Task statement:
Format everything in the material below, from the line containing "Select the Maven Dependencies library icon" down to the line containing "Looking at the" with both of those lines included, as a numbered list without blank lines. Leave the pictures out of your answer.

-- begin Materials provided --

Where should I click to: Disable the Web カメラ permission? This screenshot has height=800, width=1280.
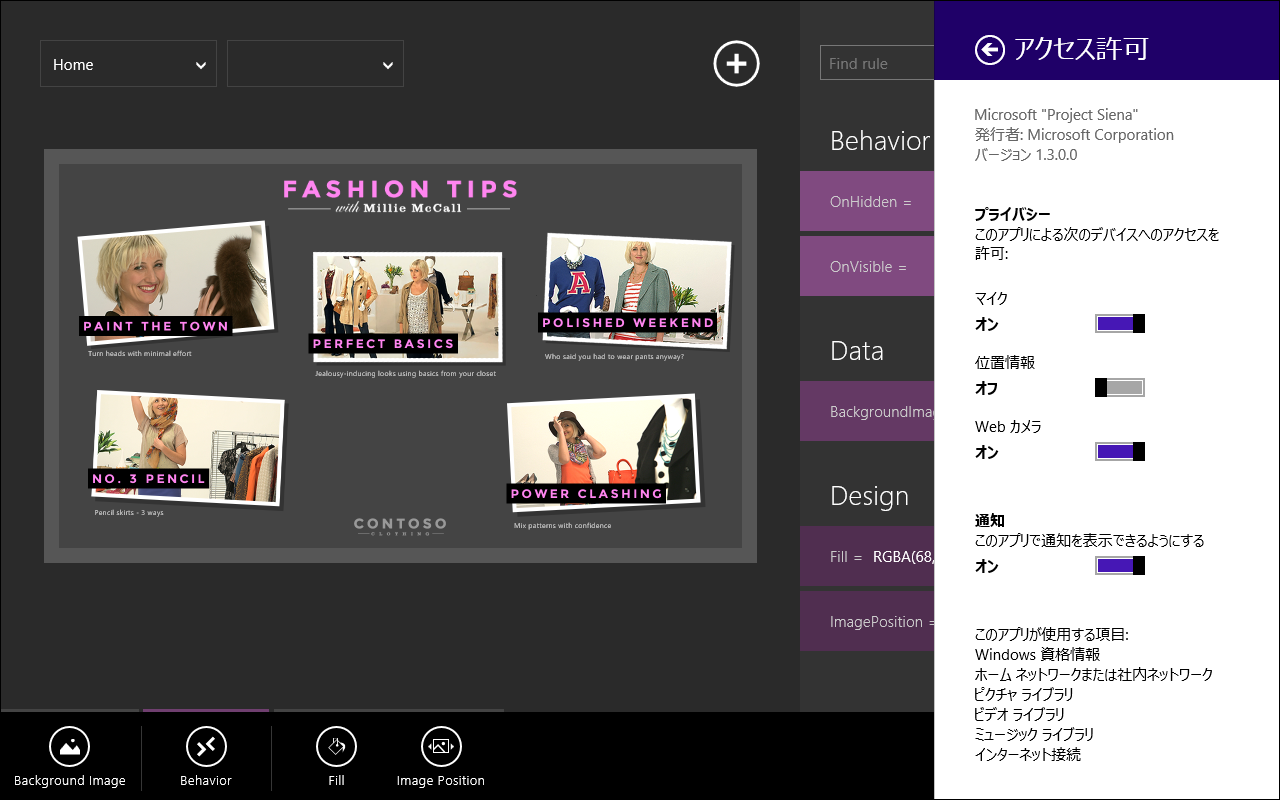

-- end Materials provided --
-- begin Materials provided --

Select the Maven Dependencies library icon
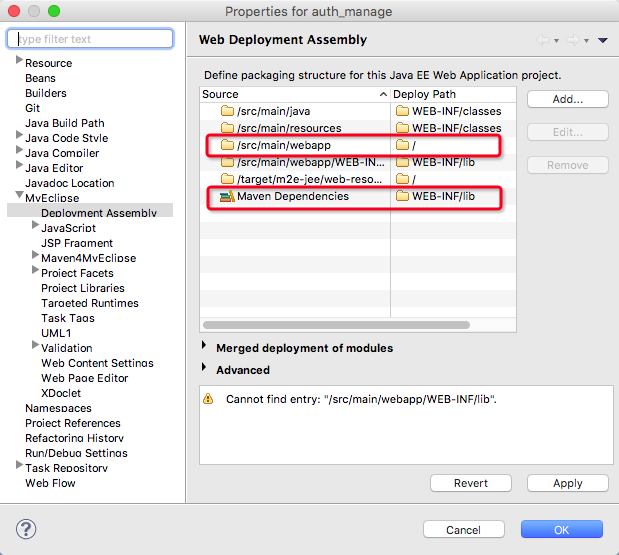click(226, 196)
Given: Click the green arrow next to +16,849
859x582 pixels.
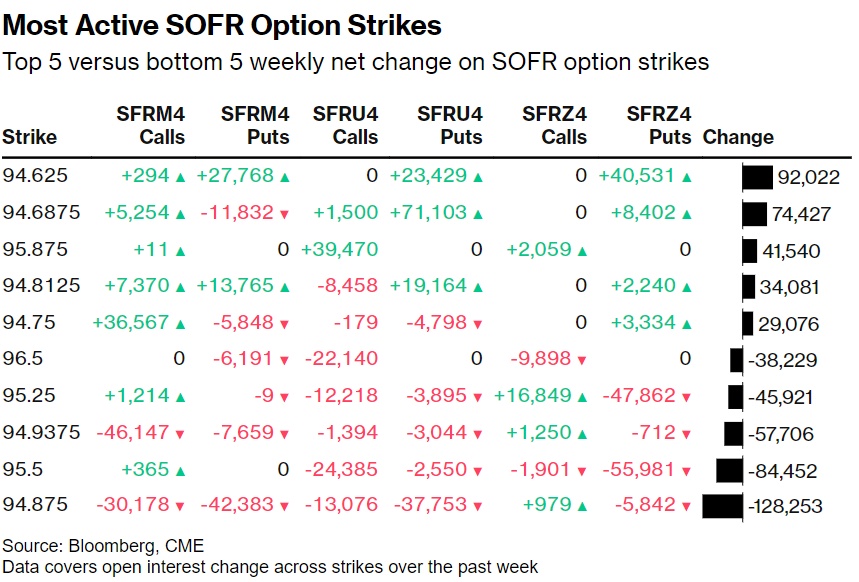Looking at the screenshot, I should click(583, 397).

-- end Materials provided --

The solution:
1. Select the Maven Dependencies library icon
2. click(226, 196)
3. Given: Click the green arrow next to +16,849
4. 859x582 pixels.
5. Looking at the screenshot, I should click(583, 397).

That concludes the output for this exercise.